Sydney siege gunman prone to grandiose claims: Inquest

Sydney siege gunman prone to grandiose claims: Inquest

SYDNEY - The Iranian-born gunman behind last year's deadly siege in an Australian cafe that shocked the country was a complex and secretive character prone to grandiose claims, an inquest heard Monday.

The 17-hour standoff in Sydney's central business district in December, which ended with the deaths of two hostages along with gunman Man Haron Monis, sparked fears about national security.

At the reopening of the inquest, which began in January and is being held amid high security, New South Wales state coroner Michael Barnes said he would look deeply into the background of the self-styled cleric to see whether the deaths could have been avoided.

He said the "despicable actions of Mr. Monis", who took more than a dozen people hostage at the Lindt cafe in Martin Place, required special investigation because they raised questions of national significance.

"Was Monis a so-called lone wolf prosecuting an ISIS-inspired terrorist act, or was he a deranged individual pursuing some personal private grievance in a public manner?" he asked, referring to the Islamic State group.

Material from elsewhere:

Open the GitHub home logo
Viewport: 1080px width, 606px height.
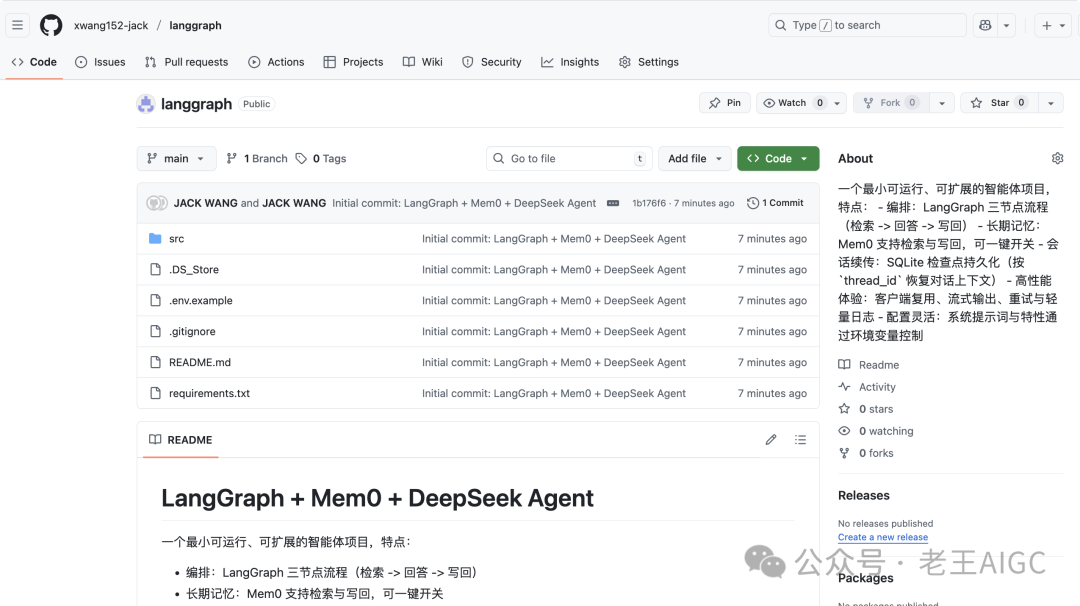pos(50,25)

The detailed inquest would examine whether Monis could have been deported, detained or stopped and whether the siege could have been ended without the loss of lives, Barnes added.

Cafe manager Tori Johnson and barrister Katrina Dawson died when heavily-armed police stormed the building and shot Monis dead.

Johnson was shot dead by Monis at point-blank range while mother-of-three Dawson was hit by a ricocheting bullet as police moved in.

The incident sparked an outpouring of grief in Sydney with a huge makeshift memorial of flowers near the scene. The cafe reopened in March with simple gold plaques remembering the pair.

The inquest was told that Monis was born into modest circumstances in Iran, but was well-educated and after his marriage had lived in relative luxury in the capital Tehran.

While his level of education could have led to a government job - and he boasted of high-level contacts - there was no evidence he had taken this path, counsel assisting the coroner Jeremy Gormly said.

"As we'll see, Mr. Monis was prone to grandiose claims, but it seems that there may have been some kernel of truth in his background," Gormly said.

He added that after arriving in Australia in 1996 aged 31, Monis took an array of names.

"He was secretive in many respects ... yet he kept records dating back many years," Gormly said, adding that Monis had lodged tax returns, reported changes of address and name and even filled out a form for police on staging a protest.

This "contrast between compliance and illegality" was a thread which ran through Monis's time in Australia, he said.

"Mr. Monis appears to have led a relatively isolated existence," Gormly said. "Mr. Monis has proved to be a complex and secretive man about his own life even though he could be very public about his views." Gormly said Monis had unquestionably suffered some mental health issues, but these appeared "modest".

The inquest is being conducted across numerous sessions throughout the year with an outcome not expected until 2016.